In late 2025, there was an essay contest that I was thinking of entering. I decided not to bother because there was no reliable method for the organizers to filter out AI submissions. Across school, work, and relationships, we are facing a massive authenticity crisis. It will become increasingly challenging to verify if content is AI generated. The likely solution will be to do the opposite and make more serious efforts to verify human authenticity. Will the next blogging platform use your webcam to verify that your fingers did the typing?
5) “Fallout as AI reviews previously written material”
There are decades of digital and digitized material that can now be reviewed by AI to look for signs of plagiarism, mistakes, etc. We should expect to see witch hunts on a potentially massive scale. There are a lot of motivations (political, legal, competitive) for parties to put previous work under a magnifying glass. Some of this will be productive (finding errors in previously published academic research that may help push scientific understanding forward,) while other uses may be primarily destructive or costly to society (patent trolling at scale, legal discovery getting completely out of hand, etc.)
6) “Risk-averse industries become the most rapid adopters of LLM-based AI”
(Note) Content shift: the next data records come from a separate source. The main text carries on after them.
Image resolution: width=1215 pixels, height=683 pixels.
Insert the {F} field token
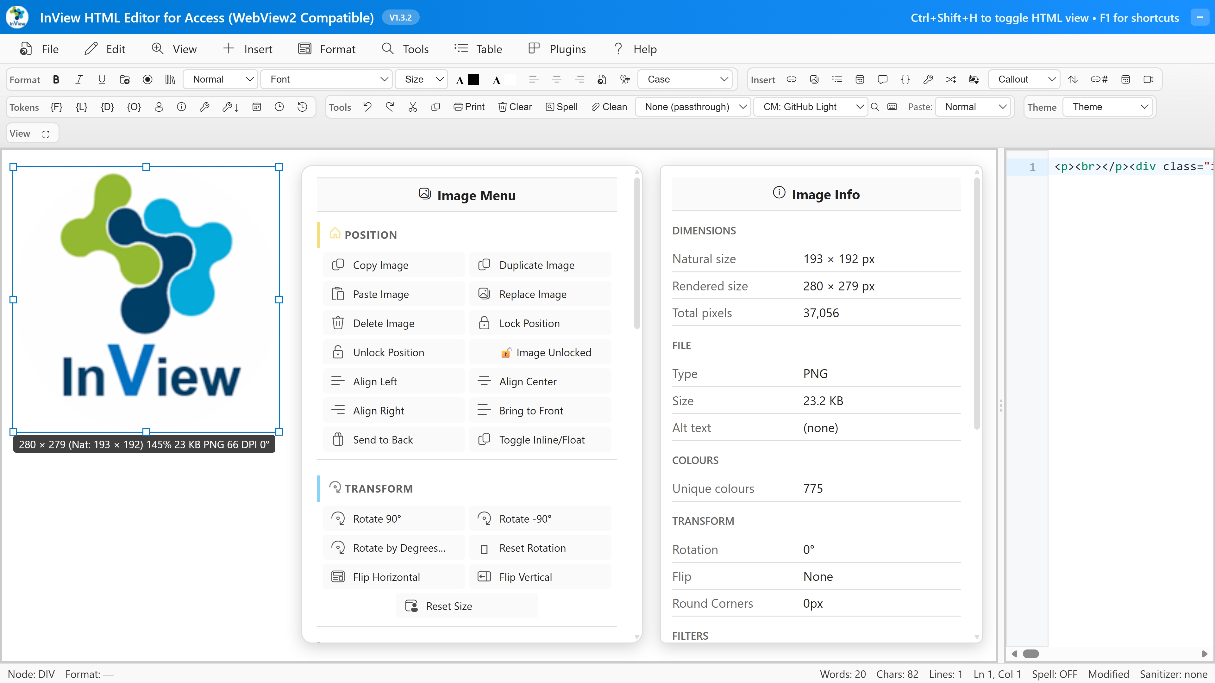56,107
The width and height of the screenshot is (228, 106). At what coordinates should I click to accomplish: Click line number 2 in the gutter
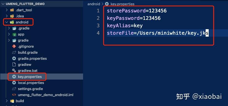(x=98, y=18)
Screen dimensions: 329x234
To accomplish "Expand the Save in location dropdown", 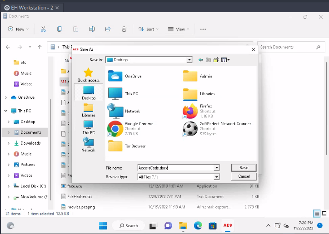I will click(189, 60).
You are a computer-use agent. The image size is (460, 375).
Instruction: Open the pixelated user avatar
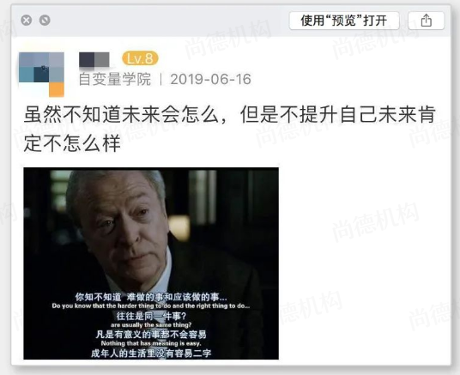pos(41,75)
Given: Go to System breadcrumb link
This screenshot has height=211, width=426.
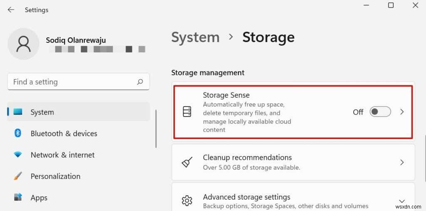Looking at the screenshot, I should pos(195,37).
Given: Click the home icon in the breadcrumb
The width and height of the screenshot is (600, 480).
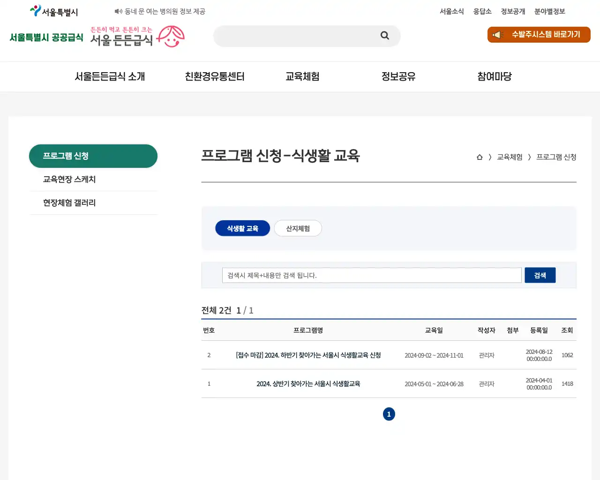Looking at the screenshot, I should (x=479, y=157).
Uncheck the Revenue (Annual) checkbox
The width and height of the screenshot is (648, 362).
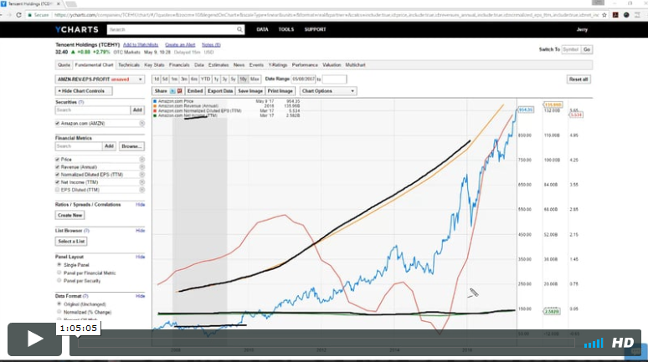click(x=57, y=166)
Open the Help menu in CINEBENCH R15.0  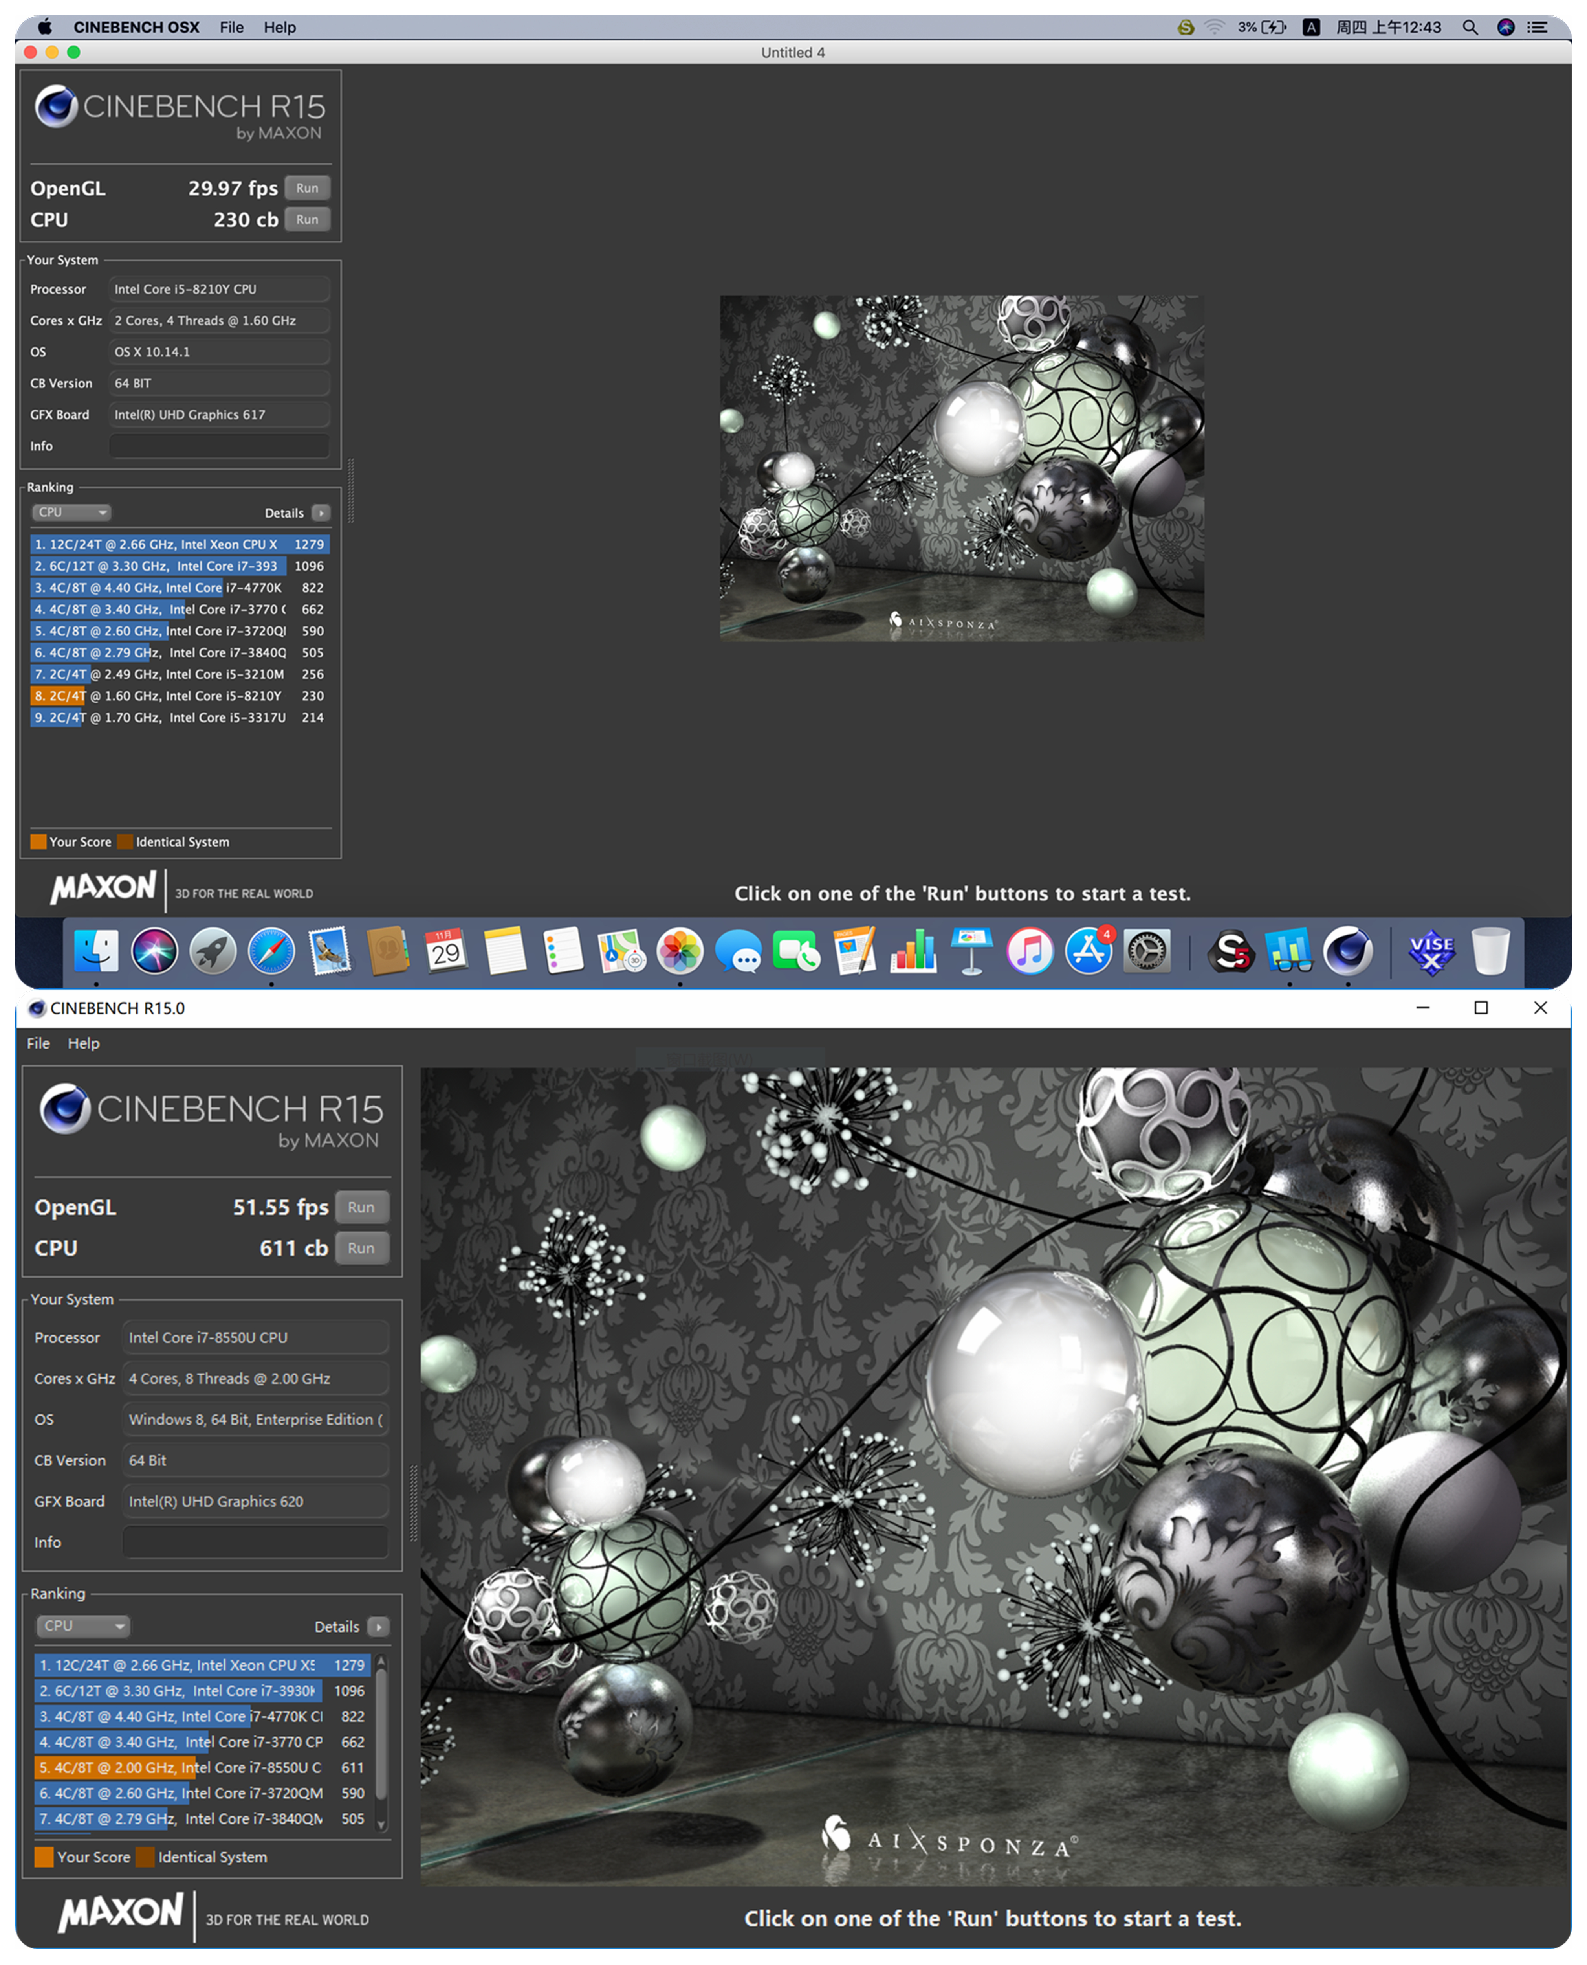coord(83,1042)
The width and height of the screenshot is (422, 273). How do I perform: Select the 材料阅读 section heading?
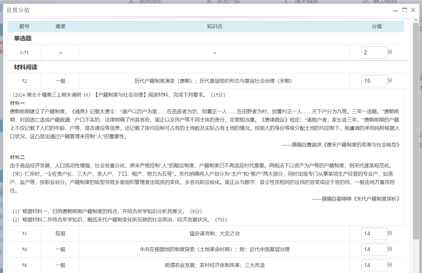26,67
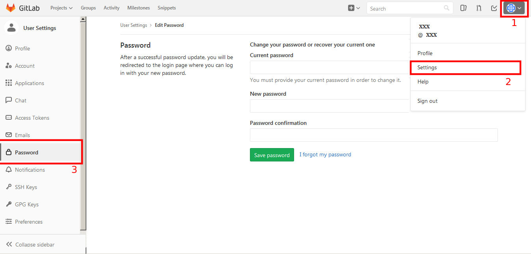Viewport: 531px width, 254px height.
Task: Click the sidebar scrollbar up arrow
Action: [x=83, y=19]
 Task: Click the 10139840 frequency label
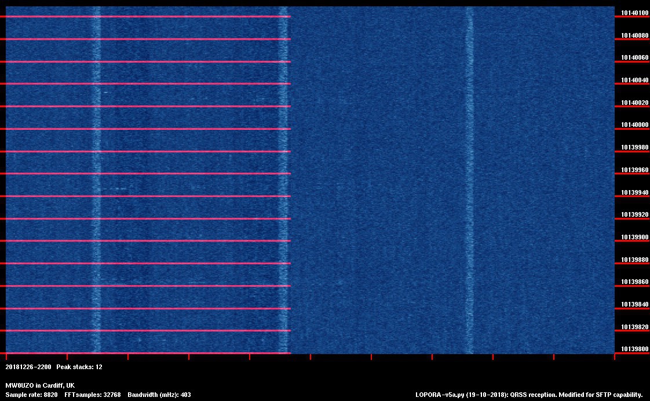tap(634, 304)

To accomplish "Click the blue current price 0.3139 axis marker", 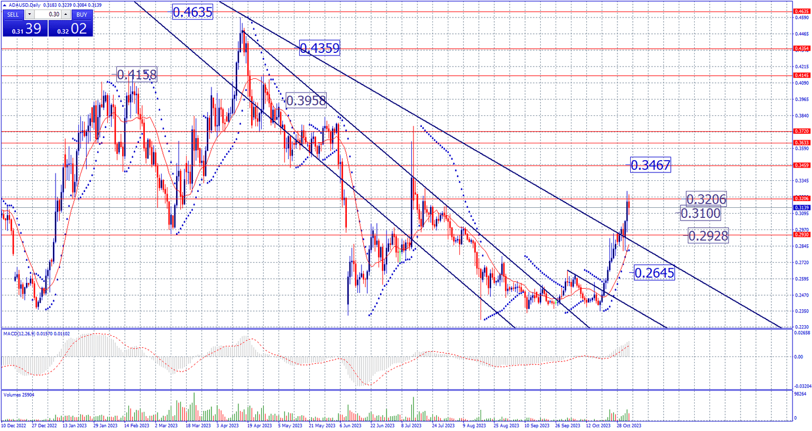I will coord(801,208).
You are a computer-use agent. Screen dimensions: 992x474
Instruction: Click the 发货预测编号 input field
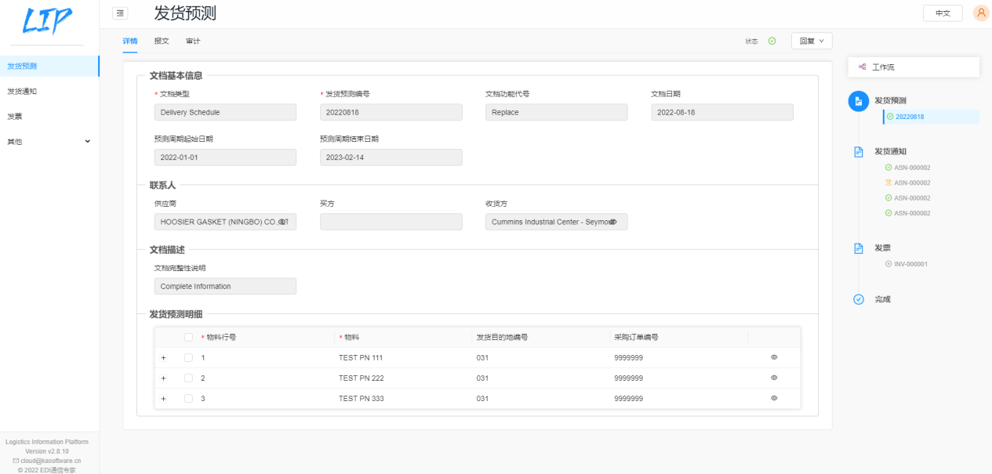pyautogui.click(x=391, y=112)
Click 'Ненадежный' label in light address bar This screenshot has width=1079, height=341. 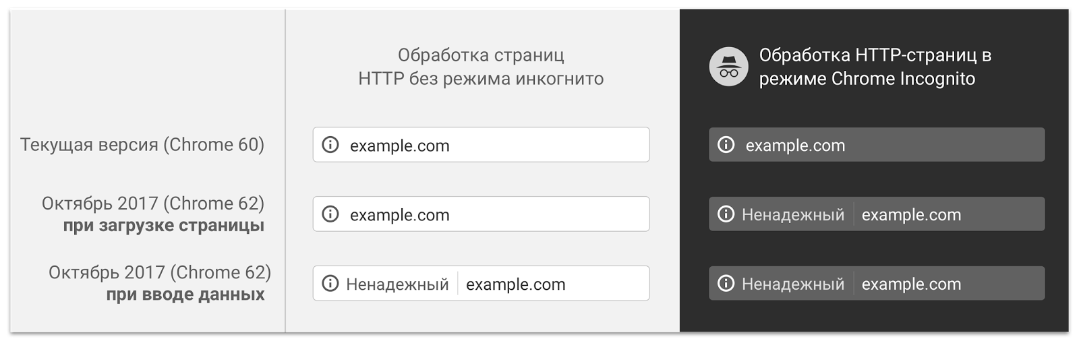click(x=397, y=284)
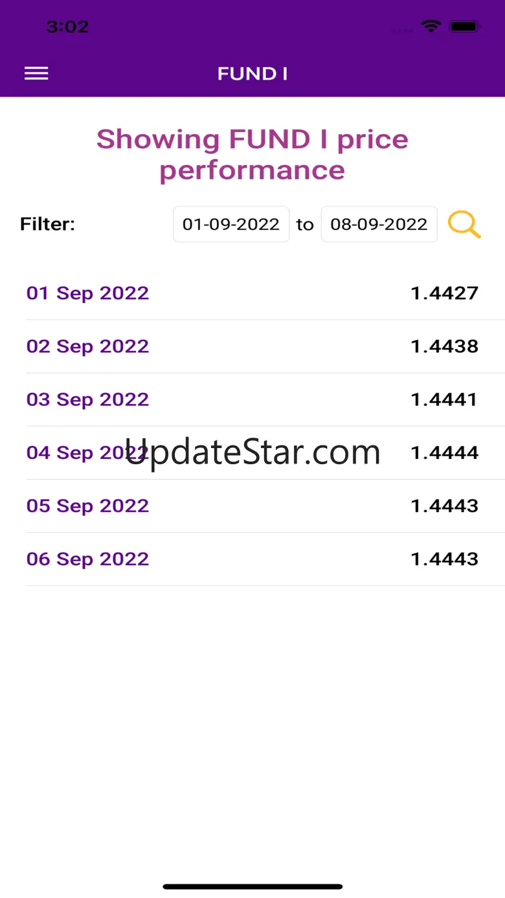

Risk-averse industries (healthcare, banking, engineering,) have naturally been cautious in their adoption of the latest generation of AI systems powered by LLMs. I expect that at some point in the near future, that is going to switch and adoption of AI as a second set of eyes will become extremely rapid. As a member of the public, I recently fed a lengthy engineering report from a municipality into an LLM-based system and it correctly identified an error. Risk-averse industries will take the stance that asking LLM-based systems to review their work is now a part of the basic standard of care. How else could they defend an error that any taxpayer, customer, and patient could find with a free and widely available tool?